Activity:
Find the lines below that include the word "chart" and report how many there are, with no other text.

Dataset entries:

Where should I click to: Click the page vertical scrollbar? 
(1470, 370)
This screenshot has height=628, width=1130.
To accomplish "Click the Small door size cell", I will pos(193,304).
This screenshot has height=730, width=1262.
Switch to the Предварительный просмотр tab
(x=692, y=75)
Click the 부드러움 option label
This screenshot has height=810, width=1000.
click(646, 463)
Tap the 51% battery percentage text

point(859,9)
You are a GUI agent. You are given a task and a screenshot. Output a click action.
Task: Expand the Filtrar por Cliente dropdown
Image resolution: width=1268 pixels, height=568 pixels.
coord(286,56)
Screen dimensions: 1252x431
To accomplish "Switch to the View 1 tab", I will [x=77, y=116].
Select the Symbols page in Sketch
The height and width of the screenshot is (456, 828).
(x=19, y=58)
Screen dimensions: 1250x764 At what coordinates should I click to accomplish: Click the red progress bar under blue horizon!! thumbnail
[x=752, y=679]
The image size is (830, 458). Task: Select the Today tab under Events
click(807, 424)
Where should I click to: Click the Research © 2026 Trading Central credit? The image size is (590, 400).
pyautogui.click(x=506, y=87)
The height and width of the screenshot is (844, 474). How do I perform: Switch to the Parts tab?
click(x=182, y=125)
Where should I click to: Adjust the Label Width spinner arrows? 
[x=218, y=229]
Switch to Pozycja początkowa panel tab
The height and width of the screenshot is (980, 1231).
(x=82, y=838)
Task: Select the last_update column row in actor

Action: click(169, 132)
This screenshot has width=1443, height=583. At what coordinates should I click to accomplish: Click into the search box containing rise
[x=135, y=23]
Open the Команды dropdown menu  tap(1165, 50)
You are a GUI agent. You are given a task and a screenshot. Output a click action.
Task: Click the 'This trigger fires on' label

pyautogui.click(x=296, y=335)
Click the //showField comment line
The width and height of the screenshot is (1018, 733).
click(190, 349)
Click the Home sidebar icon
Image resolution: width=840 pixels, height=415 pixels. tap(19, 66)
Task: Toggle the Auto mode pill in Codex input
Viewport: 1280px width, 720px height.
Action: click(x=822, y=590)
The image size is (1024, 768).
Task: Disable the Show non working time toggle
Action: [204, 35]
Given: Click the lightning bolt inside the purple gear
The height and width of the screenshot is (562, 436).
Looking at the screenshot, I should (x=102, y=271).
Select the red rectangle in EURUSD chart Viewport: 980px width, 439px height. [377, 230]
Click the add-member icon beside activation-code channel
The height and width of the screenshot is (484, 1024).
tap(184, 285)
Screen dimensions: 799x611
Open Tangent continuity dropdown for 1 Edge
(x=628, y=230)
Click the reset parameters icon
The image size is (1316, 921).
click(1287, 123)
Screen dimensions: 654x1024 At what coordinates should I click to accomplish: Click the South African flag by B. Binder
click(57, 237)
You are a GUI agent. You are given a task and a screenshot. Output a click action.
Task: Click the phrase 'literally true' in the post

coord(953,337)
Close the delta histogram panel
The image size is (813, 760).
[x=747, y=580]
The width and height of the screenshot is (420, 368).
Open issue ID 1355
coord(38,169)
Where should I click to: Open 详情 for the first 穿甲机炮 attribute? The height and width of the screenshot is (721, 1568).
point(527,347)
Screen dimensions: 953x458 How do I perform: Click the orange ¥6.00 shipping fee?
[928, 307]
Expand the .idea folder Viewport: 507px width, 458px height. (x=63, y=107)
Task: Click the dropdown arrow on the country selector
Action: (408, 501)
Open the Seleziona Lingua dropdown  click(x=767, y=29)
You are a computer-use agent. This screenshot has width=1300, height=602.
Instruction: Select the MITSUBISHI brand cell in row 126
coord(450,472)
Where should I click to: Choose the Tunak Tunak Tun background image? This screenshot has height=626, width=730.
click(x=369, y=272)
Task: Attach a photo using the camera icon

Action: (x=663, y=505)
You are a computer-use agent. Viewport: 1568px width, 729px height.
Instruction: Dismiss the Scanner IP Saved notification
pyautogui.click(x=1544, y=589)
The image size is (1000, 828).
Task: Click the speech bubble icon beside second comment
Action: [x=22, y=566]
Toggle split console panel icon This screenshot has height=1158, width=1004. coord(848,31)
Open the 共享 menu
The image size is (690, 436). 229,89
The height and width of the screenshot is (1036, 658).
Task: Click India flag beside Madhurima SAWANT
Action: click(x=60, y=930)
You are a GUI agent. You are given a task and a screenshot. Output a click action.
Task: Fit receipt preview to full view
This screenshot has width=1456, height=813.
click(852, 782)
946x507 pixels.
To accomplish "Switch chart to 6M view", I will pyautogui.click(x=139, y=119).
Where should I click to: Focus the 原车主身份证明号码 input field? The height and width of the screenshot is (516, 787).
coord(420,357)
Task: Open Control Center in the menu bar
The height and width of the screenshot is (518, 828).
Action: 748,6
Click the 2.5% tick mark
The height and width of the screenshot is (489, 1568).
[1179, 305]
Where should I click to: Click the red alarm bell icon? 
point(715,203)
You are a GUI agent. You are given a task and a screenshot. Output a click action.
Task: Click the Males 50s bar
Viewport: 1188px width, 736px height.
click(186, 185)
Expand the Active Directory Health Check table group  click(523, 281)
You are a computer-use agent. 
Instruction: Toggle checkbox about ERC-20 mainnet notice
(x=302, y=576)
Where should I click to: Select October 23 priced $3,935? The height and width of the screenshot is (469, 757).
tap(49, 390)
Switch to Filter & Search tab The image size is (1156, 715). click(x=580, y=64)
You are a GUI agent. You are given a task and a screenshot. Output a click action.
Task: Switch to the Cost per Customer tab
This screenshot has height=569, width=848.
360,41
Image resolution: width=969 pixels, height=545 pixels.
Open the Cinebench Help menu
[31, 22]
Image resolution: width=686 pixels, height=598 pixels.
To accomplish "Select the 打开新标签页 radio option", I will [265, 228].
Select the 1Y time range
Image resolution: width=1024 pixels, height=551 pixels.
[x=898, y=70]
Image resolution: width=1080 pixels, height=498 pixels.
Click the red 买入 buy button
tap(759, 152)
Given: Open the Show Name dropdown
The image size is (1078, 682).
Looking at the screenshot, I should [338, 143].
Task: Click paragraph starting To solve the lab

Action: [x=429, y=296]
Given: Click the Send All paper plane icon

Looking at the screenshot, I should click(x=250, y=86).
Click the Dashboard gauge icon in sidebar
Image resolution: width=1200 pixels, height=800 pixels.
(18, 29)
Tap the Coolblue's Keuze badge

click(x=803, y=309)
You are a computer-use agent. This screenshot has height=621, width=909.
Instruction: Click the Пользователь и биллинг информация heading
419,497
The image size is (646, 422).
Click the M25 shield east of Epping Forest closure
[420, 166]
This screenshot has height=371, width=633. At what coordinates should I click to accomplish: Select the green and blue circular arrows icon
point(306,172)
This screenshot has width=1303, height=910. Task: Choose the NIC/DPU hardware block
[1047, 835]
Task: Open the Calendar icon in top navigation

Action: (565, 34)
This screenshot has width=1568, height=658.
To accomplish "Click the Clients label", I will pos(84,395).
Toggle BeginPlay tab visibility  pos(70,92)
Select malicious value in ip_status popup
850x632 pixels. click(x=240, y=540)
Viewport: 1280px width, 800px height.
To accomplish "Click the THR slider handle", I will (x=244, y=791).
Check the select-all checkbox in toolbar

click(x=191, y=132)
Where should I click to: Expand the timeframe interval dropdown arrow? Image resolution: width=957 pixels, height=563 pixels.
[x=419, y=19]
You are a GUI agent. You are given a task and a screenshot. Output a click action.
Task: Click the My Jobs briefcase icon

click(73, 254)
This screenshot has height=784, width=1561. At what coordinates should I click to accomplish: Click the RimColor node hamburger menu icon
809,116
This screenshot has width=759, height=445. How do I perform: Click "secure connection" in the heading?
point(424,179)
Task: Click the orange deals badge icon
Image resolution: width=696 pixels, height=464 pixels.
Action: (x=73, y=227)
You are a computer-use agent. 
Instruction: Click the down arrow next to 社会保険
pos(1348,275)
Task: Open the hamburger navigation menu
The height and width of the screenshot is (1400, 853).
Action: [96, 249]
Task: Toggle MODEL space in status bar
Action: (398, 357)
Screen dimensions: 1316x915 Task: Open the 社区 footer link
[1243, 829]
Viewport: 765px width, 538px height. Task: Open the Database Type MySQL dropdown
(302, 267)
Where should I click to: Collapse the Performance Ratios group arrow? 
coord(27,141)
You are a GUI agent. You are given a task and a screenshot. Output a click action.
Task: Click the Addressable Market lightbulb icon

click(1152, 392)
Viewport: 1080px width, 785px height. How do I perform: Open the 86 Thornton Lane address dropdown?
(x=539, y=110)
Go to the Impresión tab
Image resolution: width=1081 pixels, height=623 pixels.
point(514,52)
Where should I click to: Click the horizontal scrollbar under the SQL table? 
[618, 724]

Completed exercise:
2